二階まででもう三十分近くが経ちそうになってしまい、浅葱は、はっとして、次の階へ行くことにした。いくら時間があるといっても、放課後で、あまり遅くなれば帰宅が遅くなって叱られてしまう。
いけないいけない、ちゃっちゃと見ないと。
思って、三階へ。
これが今日のメイン。つまり、絵の具のコーナーであった。
ポスターカラーやアクリルガッシュ、油絵の具など、絵に取って重要な材料であり、そして消耗品でもあるものを見たいと思ったのだ。

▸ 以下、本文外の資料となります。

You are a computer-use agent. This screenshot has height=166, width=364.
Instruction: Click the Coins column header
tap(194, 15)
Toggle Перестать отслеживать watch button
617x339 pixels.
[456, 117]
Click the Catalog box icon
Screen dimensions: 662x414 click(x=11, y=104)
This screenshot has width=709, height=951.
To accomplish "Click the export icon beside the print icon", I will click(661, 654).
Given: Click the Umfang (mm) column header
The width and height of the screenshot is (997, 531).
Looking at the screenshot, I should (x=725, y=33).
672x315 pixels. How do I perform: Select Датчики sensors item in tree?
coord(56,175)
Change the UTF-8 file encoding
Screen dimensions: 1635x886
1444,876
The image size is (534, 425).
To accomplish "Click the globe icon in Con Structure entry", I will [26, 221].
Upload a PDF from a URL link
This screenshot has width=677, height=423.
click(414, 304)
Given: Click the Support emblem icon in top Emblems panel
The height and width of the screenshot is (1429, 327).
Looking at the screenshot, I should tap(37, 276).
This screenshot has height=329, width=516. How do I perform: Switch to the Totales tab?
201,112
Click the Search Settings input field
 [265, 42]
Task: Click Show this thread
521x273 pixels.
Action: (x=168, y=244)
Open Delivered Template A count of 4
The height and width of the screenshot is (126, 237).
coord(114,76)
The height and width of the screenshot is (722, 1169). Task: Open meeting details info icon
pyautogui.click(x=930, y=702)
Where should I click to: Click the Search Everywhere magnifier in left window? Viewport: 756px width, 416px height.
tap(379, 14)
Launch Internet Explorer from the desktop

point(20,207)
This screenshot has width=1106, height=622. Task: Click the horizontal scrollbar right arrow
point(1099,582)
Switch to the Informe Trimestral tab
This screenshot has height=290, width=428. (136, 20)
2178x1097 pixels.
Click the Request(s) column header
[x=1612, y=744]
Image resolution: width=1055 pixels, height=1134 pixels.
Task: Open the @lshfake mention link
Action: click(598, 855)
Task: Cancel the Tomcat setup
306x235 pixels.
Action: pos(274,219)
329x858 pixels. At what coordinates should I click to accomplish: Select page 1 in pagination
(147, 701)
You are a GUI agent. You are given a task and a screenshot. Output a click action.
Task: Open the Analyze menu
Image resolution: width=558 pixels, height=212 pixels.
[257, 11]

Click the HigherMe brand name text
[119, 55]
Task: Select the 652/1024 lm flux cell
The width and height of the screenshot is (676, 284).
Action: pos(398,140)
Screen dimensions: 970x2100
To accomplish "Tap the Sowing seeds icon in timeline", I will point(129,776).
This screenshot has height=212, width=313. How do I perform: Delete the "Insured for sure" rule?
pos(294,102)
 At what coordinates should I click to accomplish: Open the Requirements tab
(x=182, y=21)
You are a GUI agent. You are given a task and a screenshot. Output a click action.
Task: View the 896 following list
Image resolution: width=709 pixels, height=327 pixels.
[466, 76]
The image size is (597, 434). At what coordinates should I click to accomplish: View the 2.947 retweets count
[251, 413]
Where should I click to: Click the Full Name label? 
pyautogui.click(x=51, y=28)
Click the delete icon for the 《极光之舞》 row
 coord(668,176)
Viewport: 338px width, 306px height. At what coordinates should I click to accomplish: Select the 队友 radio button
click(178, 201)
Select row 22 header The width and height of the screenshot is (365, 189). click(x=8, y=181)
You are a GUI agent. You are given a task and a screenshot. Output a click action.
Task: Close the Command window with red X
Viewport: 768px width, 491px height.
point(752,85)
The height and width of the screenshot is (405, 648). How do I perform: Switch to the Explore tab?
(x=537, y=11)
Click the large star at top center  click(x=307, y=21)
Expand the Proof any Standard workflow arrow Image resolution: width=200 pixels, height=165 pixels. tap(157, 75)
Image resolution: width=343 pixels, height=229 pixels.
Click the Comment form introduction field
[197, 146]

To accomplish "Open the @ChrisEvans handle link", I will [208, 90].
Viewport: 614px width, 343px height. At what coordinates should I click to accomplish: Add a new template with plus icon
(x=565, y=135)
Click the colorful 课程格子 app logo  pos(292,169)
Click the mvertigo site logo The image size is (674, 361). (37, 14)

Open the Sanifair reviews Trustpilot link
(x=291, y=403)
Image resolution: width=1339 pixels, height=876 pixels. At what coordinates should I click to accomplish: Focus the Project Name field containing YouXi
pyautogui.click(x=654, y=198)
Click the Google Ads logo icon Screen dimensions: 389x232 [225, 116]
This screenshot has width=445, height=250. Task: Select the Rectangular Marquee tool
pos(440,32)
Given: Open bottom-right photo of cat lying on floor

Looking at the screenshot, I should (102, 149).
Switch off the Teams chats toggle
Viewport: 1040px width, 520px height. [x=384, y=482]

それはもちろん、青い絵の具をたくさん使うので、バリエーション豊かに揃えたかったのだ。
なので油絵の具のコーナーへ行った。もう少し先輩や顧問の先生に相談してみるつもりだったが、あの青い絵は油絵で描いてみようかと思っていたのだ。
よって、油絵の具が必要になる。油絵を描いたことはもう何度もあるので、基本的な色は揃っている。
けれどなにしろ消耗品。使っていけば減るし、なくなってしまう。
今は、手持ちの残りが心もとなかった。なので青い絵の具はたくさん使うであろうこともあって、チェックして良さそうなものがあったら買いたいと思っていた。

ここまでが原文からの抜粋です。